Rights-based fishery management (RBFM) optimizes economic value.
In this approach, fishing quotas are set to ensure healthy population levels, and then in turn product prices increase (because of higher quality and demand) and fishing costs decrease (because of a reduced race to fish).
And RBFM is realized through approaches like cooperatives, territorial rights, and individual transferable quotas.
All of these approaches give fishermen secure fishing rights.
Under most current management systems, fisherman practice a ‘race to fish’ competing with one another to catch as many fish as possible, taking fish at a faster rate than they can reproduce.

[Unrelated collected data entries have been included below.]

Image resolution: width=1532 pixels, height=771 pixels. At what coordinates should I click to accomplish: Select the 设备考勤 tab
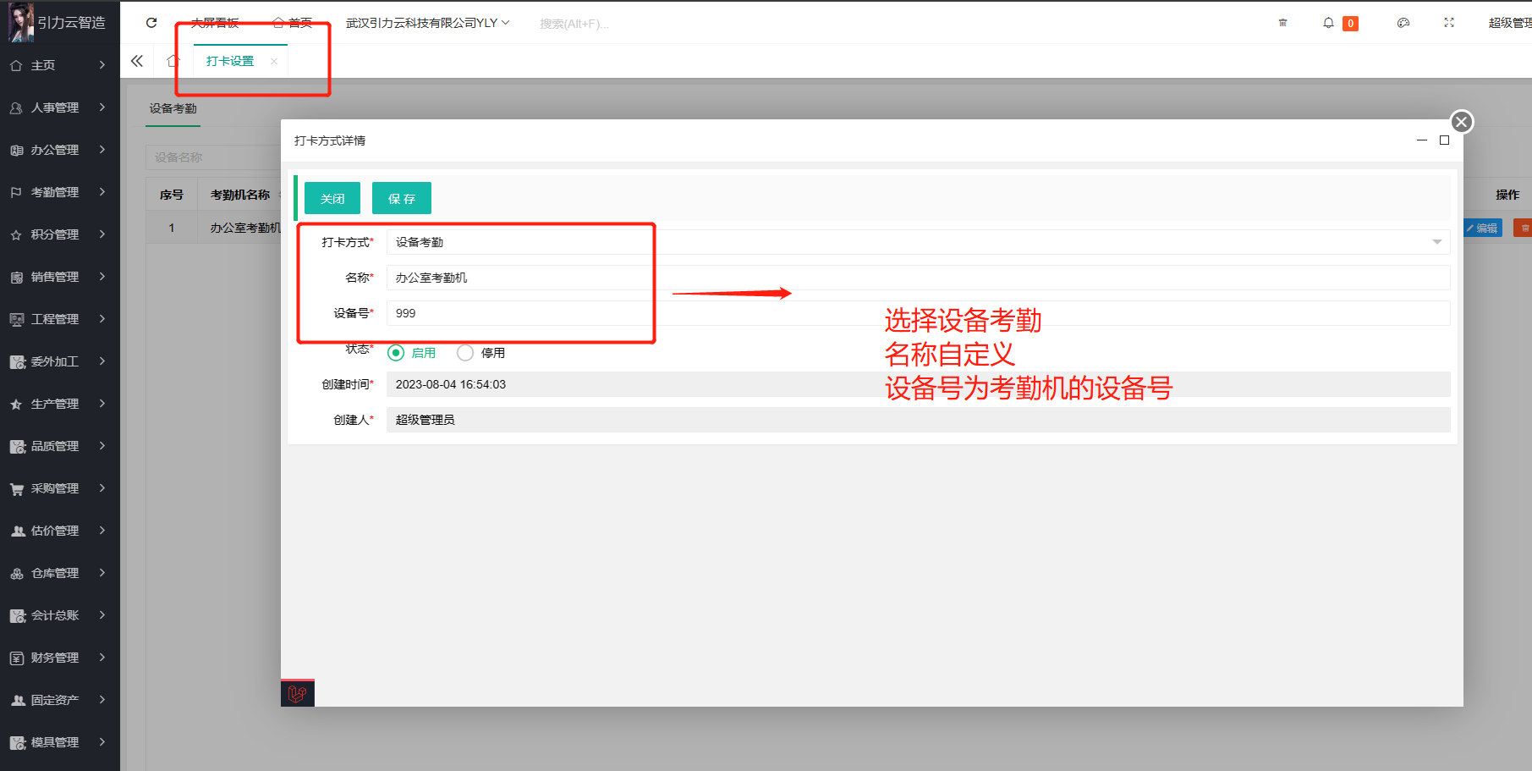click(173, 108)
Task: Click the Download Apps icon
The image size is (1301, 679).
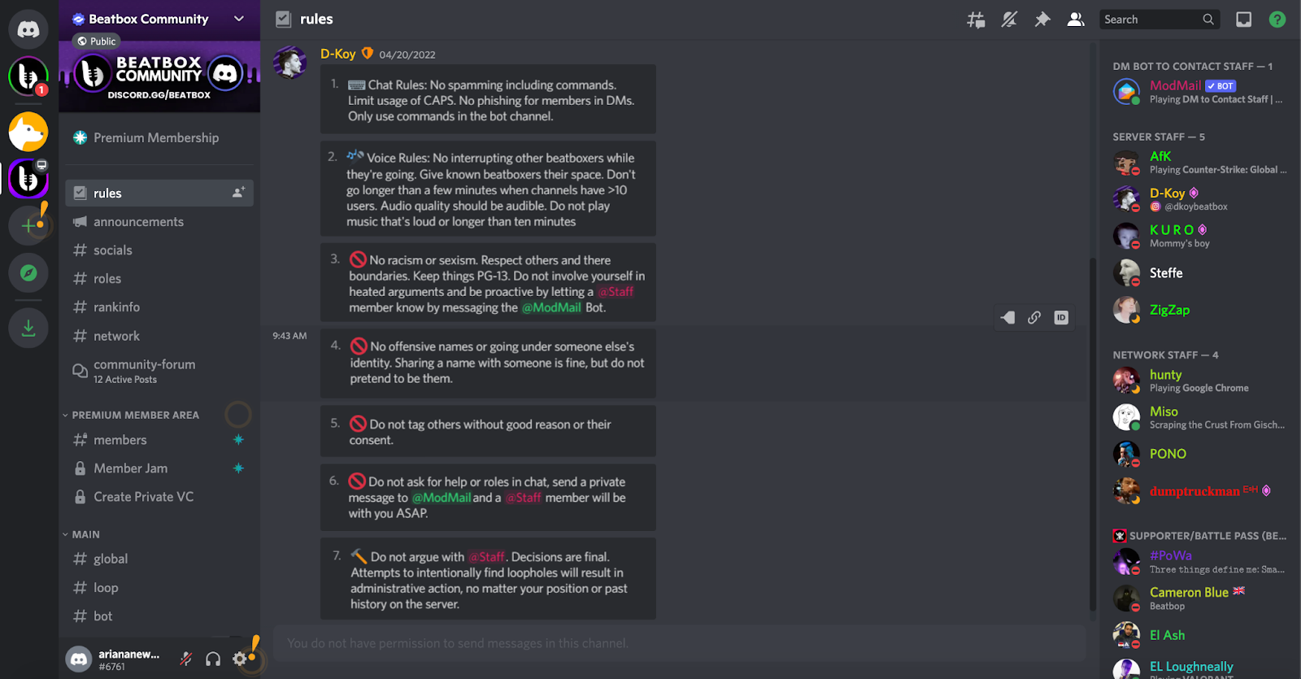Action: (x=28, y=328)
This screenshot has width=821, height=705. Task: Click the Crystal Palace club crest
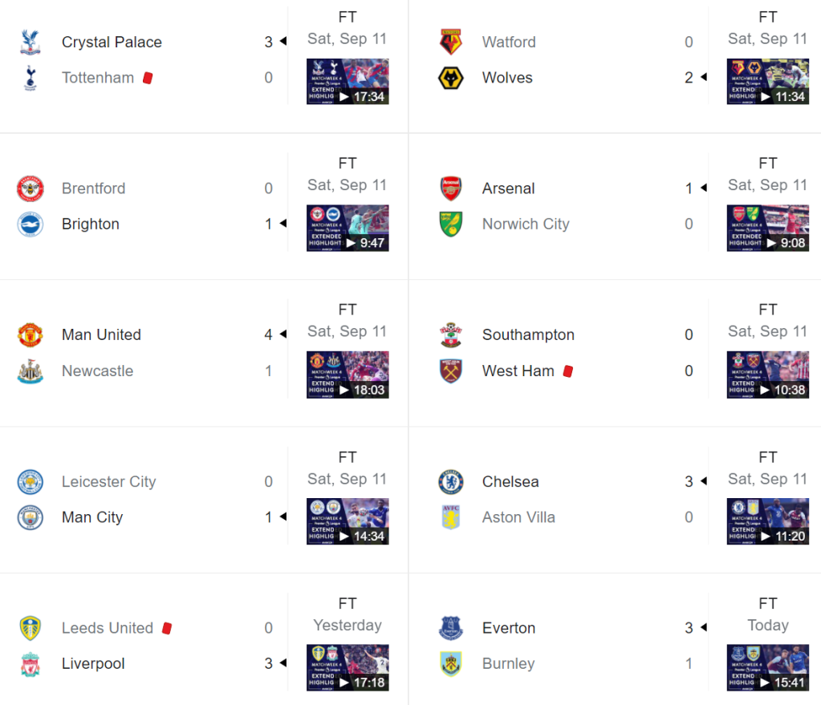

Some governments have instituted individual quotas, but this creates a tense relationship between fisherman and regulators, and the men and women on the water lack a financial incentive to preserve the overall ecosystem.
“In contrast, in a catch share system (also called a fishing rights system), each fisherman is entitled to a percentage of the total allocated haul,” explains National Geographic’s Brian Clark Howard after his conversation with study author Amanda Leland.

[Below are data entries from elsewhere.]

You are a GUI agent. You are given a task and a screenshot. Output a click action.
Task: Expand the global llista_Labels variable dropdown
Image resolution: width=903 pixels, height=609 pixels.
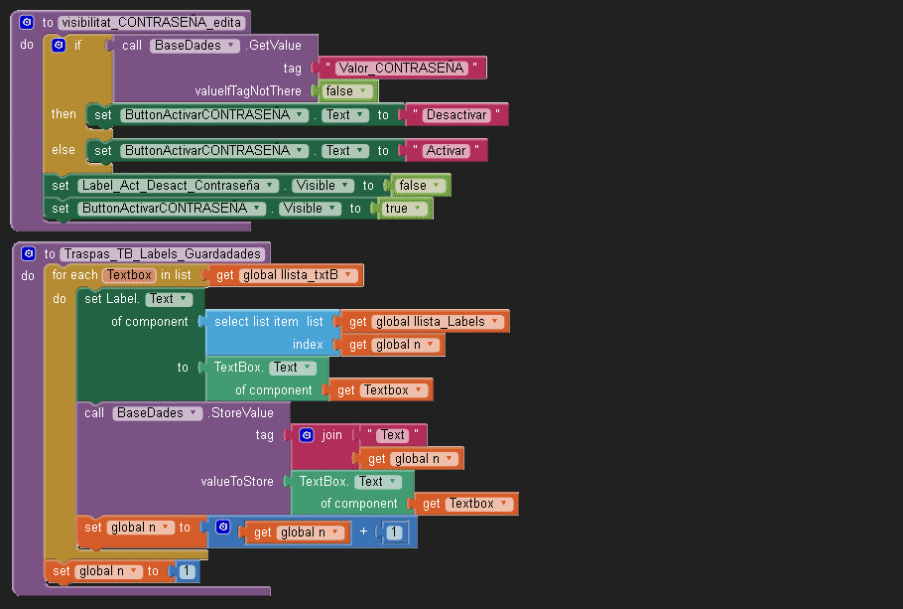coord(493,322)
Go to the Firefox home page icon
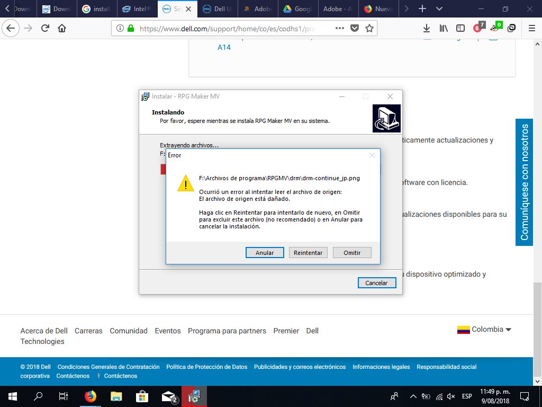542x407 pixels. coord(62,28)
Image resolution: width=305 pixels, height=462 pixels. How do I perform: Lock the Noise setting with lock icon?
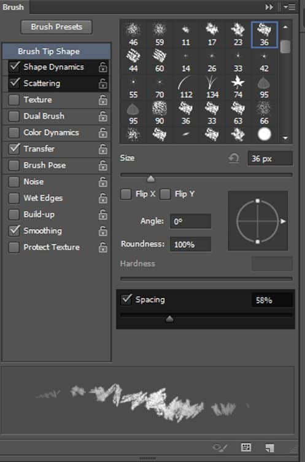102,182
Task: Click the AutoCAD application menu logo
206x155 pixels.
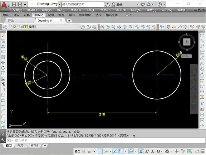Action: pyautogui.click(x=5, y=5)
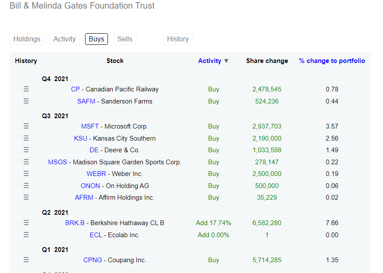Open history icon for Deere & Co.

coord(26,150)
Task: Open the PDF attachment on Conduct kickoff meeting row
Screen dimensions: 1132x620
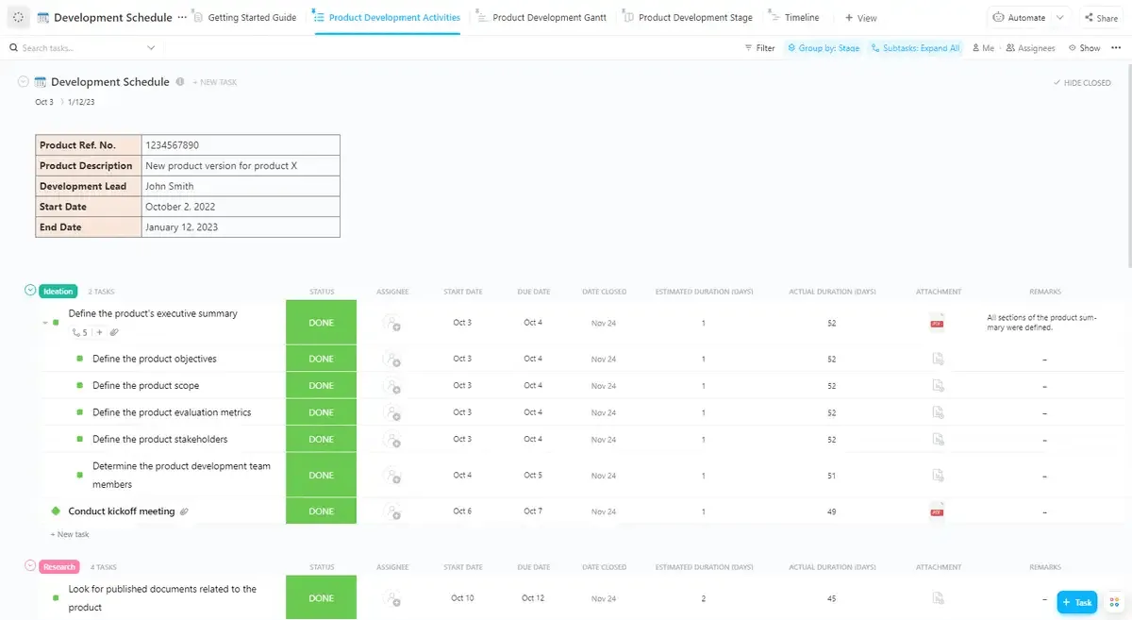Action: click(x=937, y=511)
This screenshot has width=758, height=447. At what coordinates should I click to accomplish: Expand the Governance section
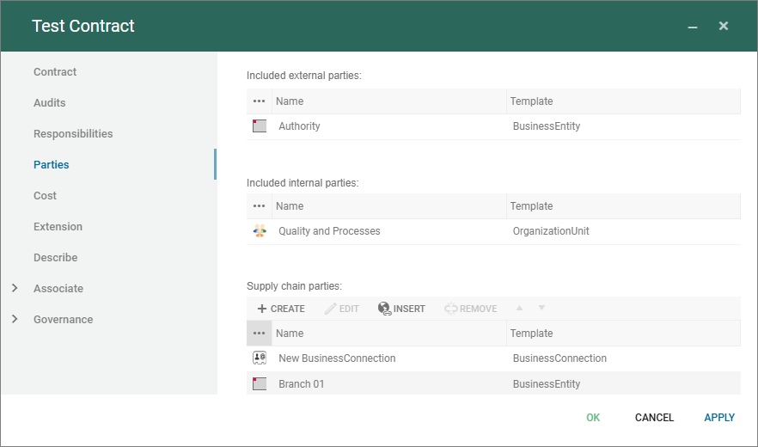pyautogui.click(x=15, y=320)
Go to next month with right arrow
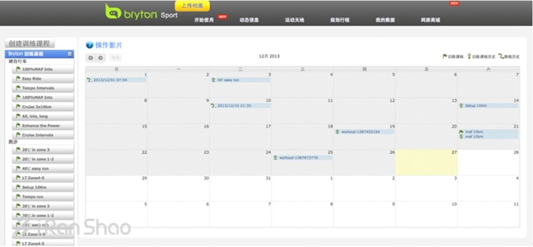 point(100,58)
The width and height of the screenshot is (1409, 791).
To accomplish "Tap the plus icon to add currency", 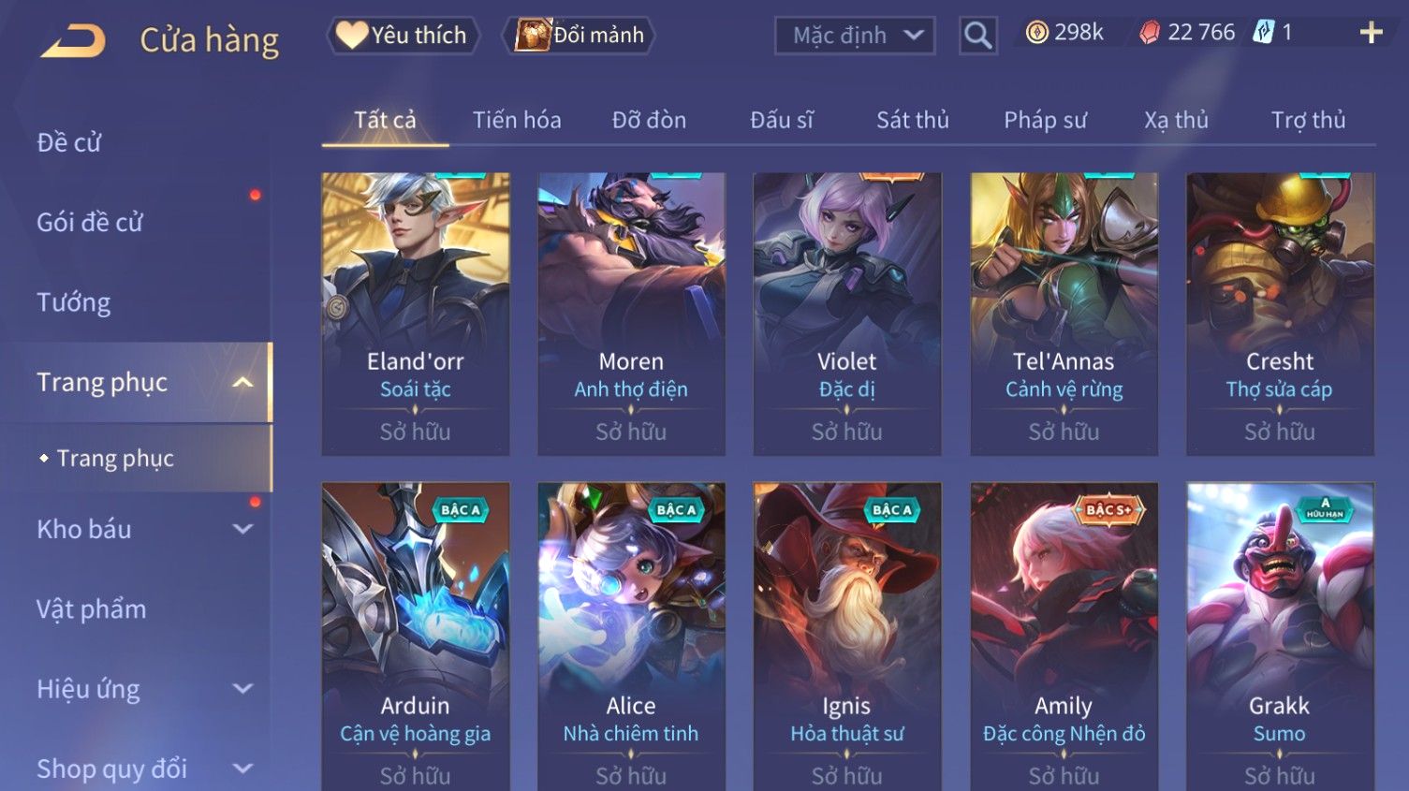I will click(x=1371, y=34).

“If the number of fish in the ocean rises, the number that can be caught can quickly be revised. That gives all fishermen an incentive to use best practices and police their own waters, says Leland, so everyone’s piece of the pie gets bigger.”


And this isn’t exactly a new concept, says Rader.

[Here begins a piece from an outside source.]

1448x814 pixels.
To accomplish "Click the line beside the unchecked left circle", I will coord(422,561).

We’ve known the fates of fisheries and fisherman are interconnected, but this study proves that both financial and reproductive success, respectively, are possible.
“It’s been suggested theoretically, but we’ve proven it can be done practically using science,” Rader tells The Monitor.
“Using science as a tool in environmental advocacy when we have a real chance to recover and protect one of the basic life support systems of the planet – that’s incredibly exciting to me.”

But there are definitely obstacles to achieving this solution.
“We need to translate this science into management systems that will work. And there will be short-term costs to achieve this reform. That needs to be dealt with: financing this,” says Rader.
As fishermen pull back to implement the catch share reforms, food prices could rise and fishermen’s profits could fall.
“But we have to recognize that this transition will require new programming of resources, and then within 10 years, you will get your money back.”
Under a fishing rights system, the authors found that simultaneous gains for catch, profit, and biomass are a likely outcome for the majority of stocks and countries: 56 percent of stocks will grow and fishermen in 23 of the top 30 fish-harvesting will see increased profits.
And if the reform efforts are put in place now, the median recovery time would be 10 years and by 2050, “the vast majority (98%) of stocks could be biologically healthy and in a strong position to supply the food and livelihoods on which the world will increasingly rely."

And looking forward, worldwide fisheries seem like a smart investment.
“The upcoming population of the planet will have more people in both 2050 and 2100. We will have much greater food needs than anyone predicted,” Rader tells The Monitor.
“Getting wild fish right will make an essential contribution to closing the world food gap, it is a major down payment in closing the food gap. In fact, it is actually a low-hanging fruit for the problem.”